Aufgabe
Greifen Sie den Text über die Umsatzprognose von Varta nach seinem letzten Satz auf und setzen Sie ihn fort.

Vorliegender Text
ELLWANGEN (dpa-AFX) - Der kriselnde Batteriehersteller Varta plant nach den zuletzt schwachen Geschäften für das kommende Jahr wieder mit einem spürbaren Umsatzwachstum. Hoffnung macht sich das Unternehmen dank einer anziehenden Nachfrage nach Batteriespeichern, aber auch die jüngst sehr enttäuschenden Lithium-Ionen-Knopfbatterien sollen sich wieder beleben. Derweil mache das Sparprogramm Fortschritte, und auch im zweiten Halbjahr erwartet sich Varta mehr Schwung durch saisonale Effekte und anlaufende Kundenprojekte. "Hinter uns liegt eine herausfordernde Zeit und wir haben noch viel Arbeit vor uns", sagte Chef Markus Hackstein. Die Aktie legte am Freitag zu.

Der Kurs stand nach Handelsstart mit 4,2 Prozent bei 20,06 Euro im Plus und baute damit seine Vortagsgewinne aus. Das Papier hat nach seinem rasanten Aufschwung bis ins Jahr 2021 hinein allerdings eine ebenso rasante Talfahrt hinter sich. Auf dem Rekordhoch im Januar 2021 war die Aktie über 180 Euro wert.

Sorgen um Billigkonkurrenz aus Asien, eine Nachfrageflaute infolge der Verbraucherzurückhaltung und hohe Energie- und Materialkosten haben dem Unternehmen schwer zugesetzt. Varta sah sich im Frühjahr zu einem Umbau gezwungen und kündigte infolge eines Sparprogramms die Streichung von weltweit rund 800 Stellen an. Bereits im vergangenen Jahr fiel unter anderem wegen hoher Abschreibungen ein deftiger Verlust an.

Nun fasst das Management um Hackstein aber wieder etwas mehr Zuversicht. So soll der Erlös 2024 dank anziehender Nachfrage insbesondere bei Batteriespeichern auf mindestens 900 Millionen Euro steigen, wie das Unternehmen in Ellwangen mitteilte. Analysten hatten zuletzt im Schnitt knapp 920 Millionen auf dem Zettel. Für dieses Jahr hat Varta mit rund 820 Millionen Euro nur noch ein Plus gegenüber dem Vorjahr von etwa 1,6 Prozent einkalkuliert, vor allem weil die Nachfrage nach kleinen wiederaufladbaren Lithium-Ionen-Knopfbatterien schwach ist.

Bereitgestellte Datensätze
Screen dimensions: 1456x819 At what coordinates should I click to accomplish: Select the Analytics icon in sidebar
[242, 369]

==

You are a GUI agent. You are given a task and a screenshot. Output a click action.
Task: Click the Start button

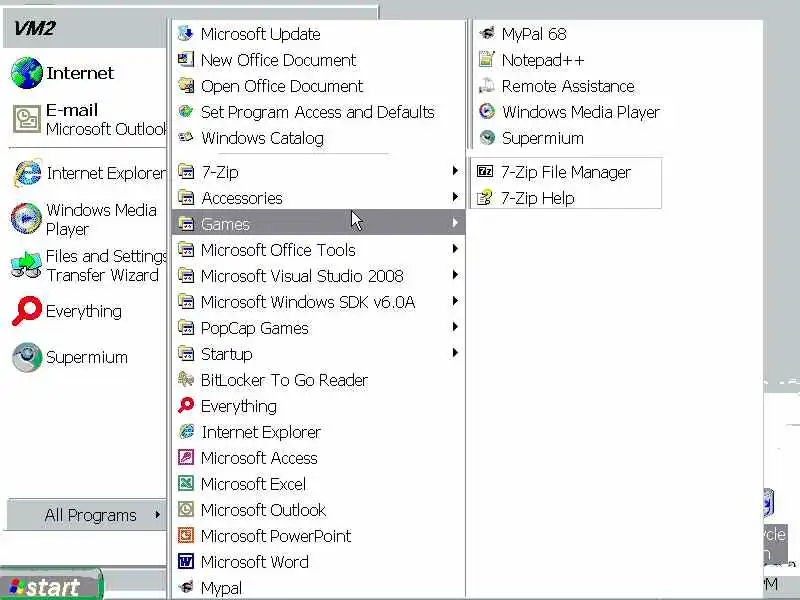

Ausgabe
Im ersten Halbjahr fuhr Varta weiter tiefrote Zahlen ein, der Nettoverlust lag bei 110,4 Millionen Euro. Vor einem Jahr hatte das Unternehmen noch einen kleinen Gewinn von 2,8 Millionen Euro ausgewiesen. Neben Umbaukosten für den Stellenabbau fielen Abschreibungen auf die Knopfzellensparte an, weil die Geschäfte nicht so liefen wie ursprünglich erwartet. Außerdem musste Varta mehr und höhere Zinsen für die steigende Verschuldung zahlen.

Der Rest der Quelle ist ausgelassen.